Anybody who's ever implemented or used event delegation knows first-hand the bitter pain of IE's lack of bubbling on those events. Bitter, bitter pain.
Well, the reglib trunk has just received experimental beta support for those events. The technique is of course to co-opt other events that *do* bubble, and that are almost certain to be executed prior to the non-bubbling event. Within the co-opted, bubbling event, the non-bubbling event handler is added.
The fly in the ointment is the "almost" in the above phrase, "almost certain." At the very least, these events can be triggered programatically, without any prior events firing. But I thought what the heck, might as well build it and see how useful it is in the real world.
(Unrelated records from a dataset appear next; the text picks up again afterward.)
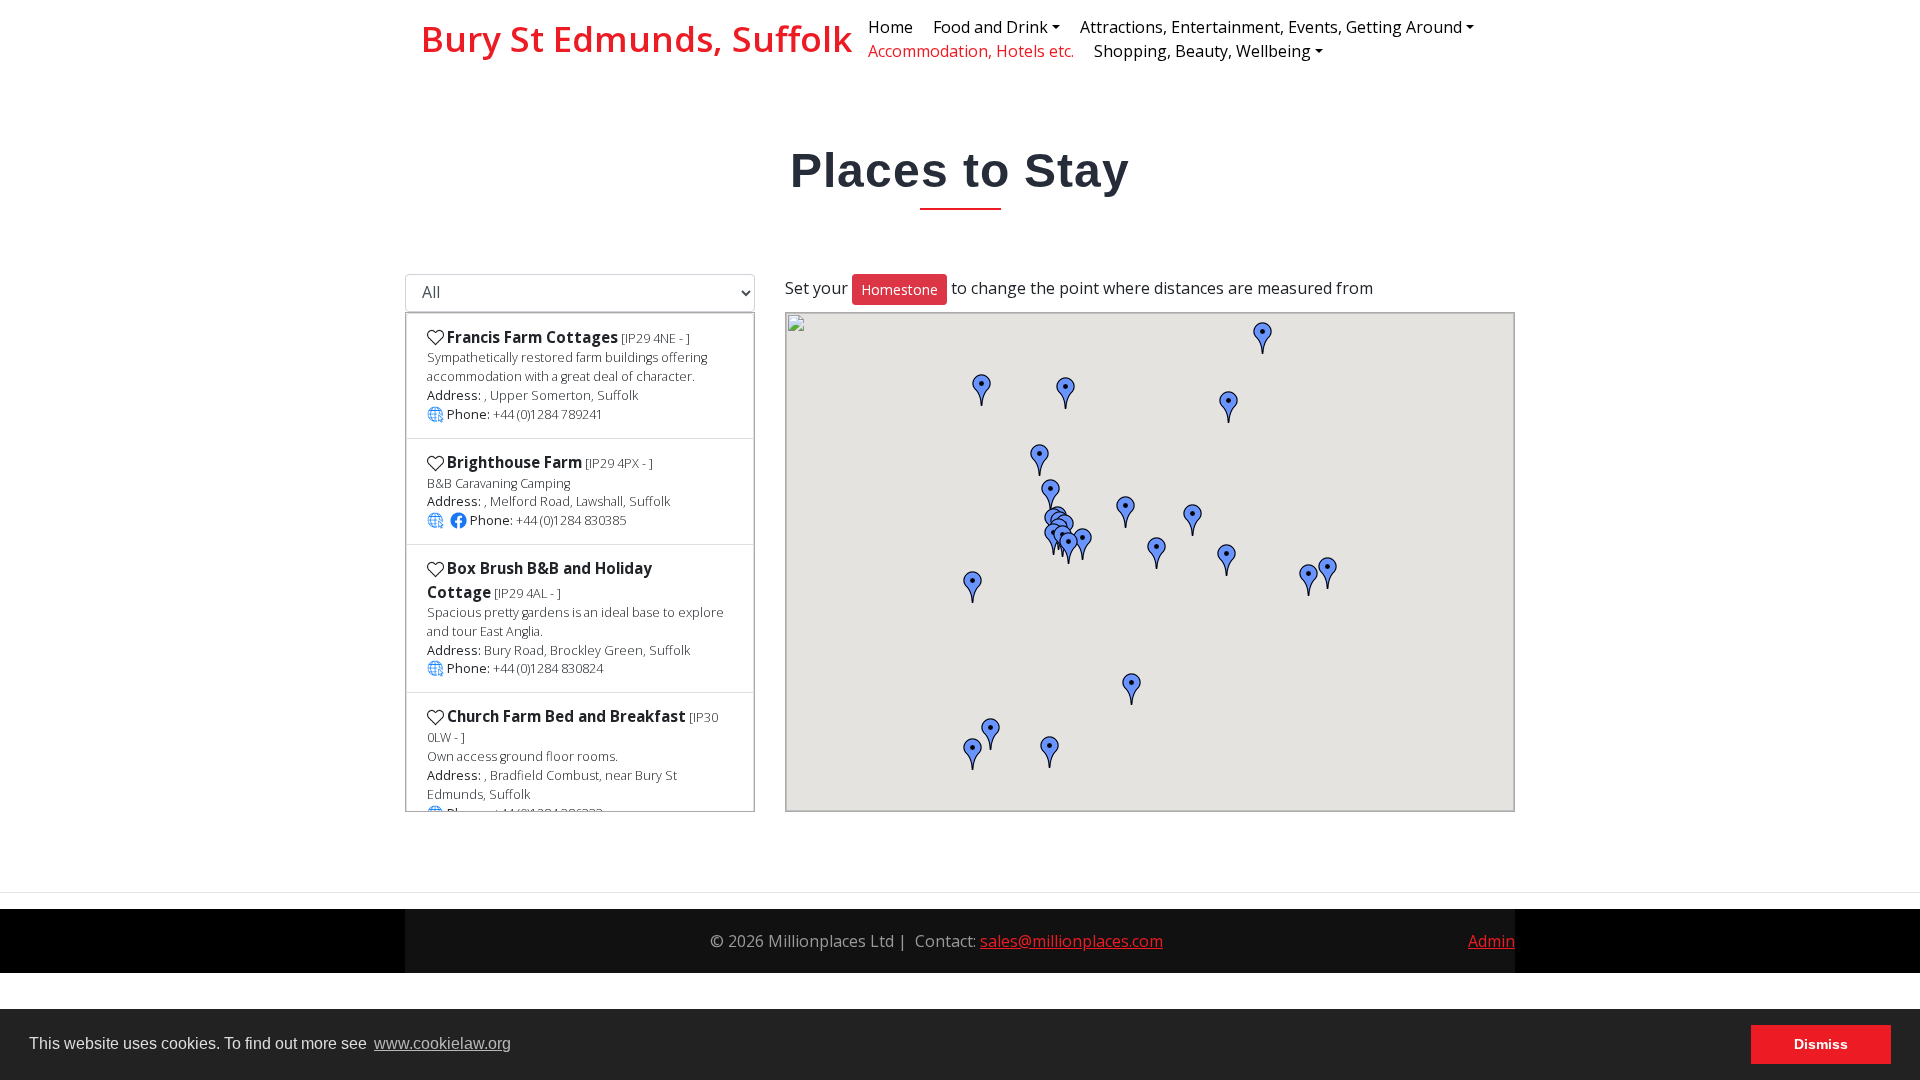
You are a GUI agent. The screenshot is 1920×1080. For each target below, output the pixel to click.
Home (890, 27)
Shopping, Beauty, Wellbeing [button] (1202, 51)
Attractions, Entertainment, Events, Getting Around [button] (1271, 27)
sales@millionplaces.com (1071, 941)
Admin (1491, 941)
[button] (144, 540)
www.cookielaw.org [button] (442, 1043)
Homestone (899, 289)
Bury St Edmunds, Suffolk (636, 39)
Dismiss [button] (1821, 1044)
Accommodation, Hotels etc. (971, 51)
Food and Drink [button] (990, 27)
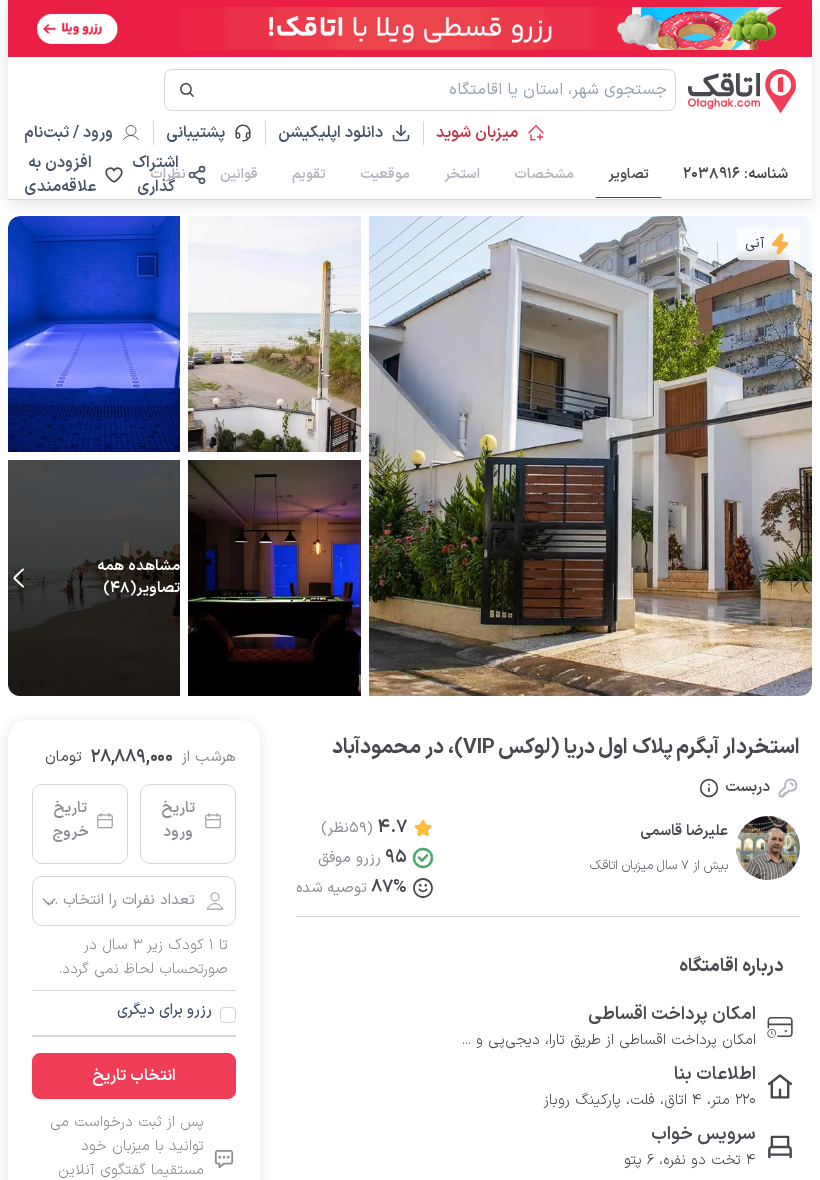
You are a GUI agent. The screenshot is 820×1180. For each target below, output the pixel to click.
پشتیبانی (204, 133)
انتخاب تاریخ (134, 1076)
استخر (462, 174)
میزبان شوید (477, 133)
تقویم (309, 174)
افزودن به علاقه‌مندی (60, 175)
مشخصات (544, 174)
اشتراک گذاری (155, 175)
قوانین (239, 174)
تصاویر (628, 174)
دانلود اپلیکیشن (330, 133)
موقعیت (385, 174)
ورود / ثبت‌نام (68, 133)
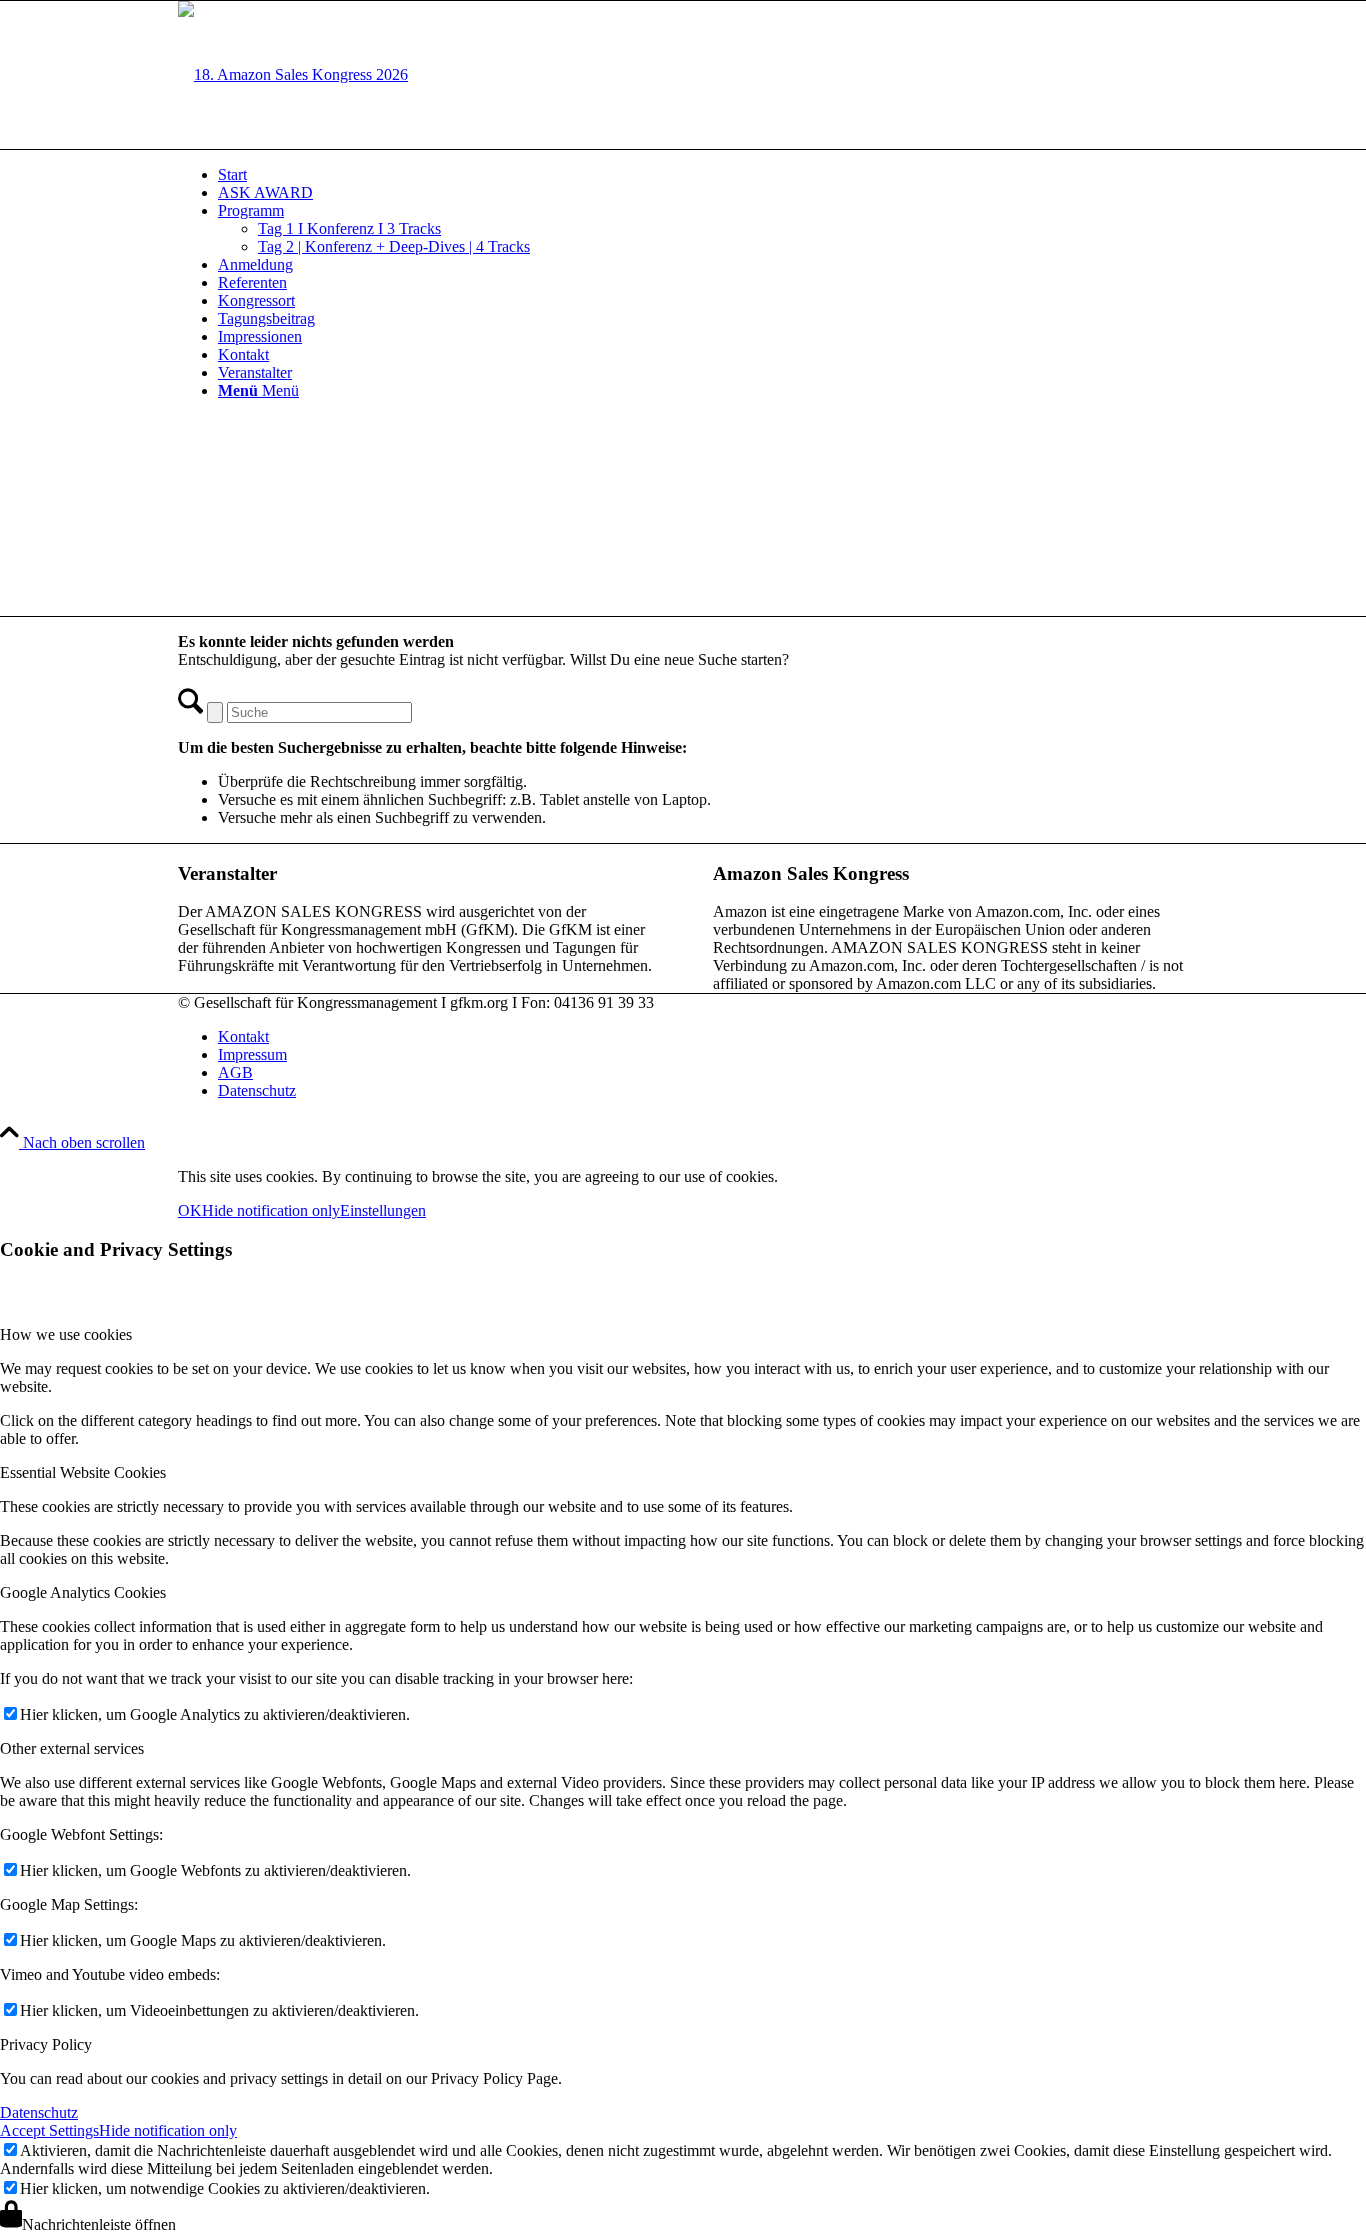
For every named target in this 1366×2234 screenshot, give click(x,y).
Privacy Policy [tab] (46, 2044)
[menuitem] (703, 175)
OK (190, 1210)
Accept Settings (49, 2130)
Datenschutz (39, 2112)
Of course many browsers do support bubbling on these events, so they get reglib's natural event delegation. Although I'll probably need a more sophisticated test, if(document.all&&!window.opera) seems a bit crude, but I wanted to get this into the trunk and in front of people. I'm sure I'll wake up in a cold sweat tonight and realize I need to recode the whole darn thing.
Here are the new methods:
reg.submit(selector,function);
reg.reset(selector,function);
reg.select(selector,function);
reg.change(selector,function);
More info: all reglib posts, reglib feed, download reglib
Update: So far the results are pretty promising, better than I had hoped even. Early iterations of the code were a bit unweildy and bug-prone, then I had an epiphany and about 90% of the code and complexity evaporated, leaving a solution that seems pretty tight, altogether.
Basically, it sets up reglib's existing delegation on the fly, directly on the element that receives the non-bubbling event. E.g. for the change event, it more or less does reg.focus('select',setDelegationOnThis) to ensure the delegation gets set up prior to a change event. Of course this is only done on IE. Everything bubbles normally for modern browsers. They are quite boring, those modern browsers.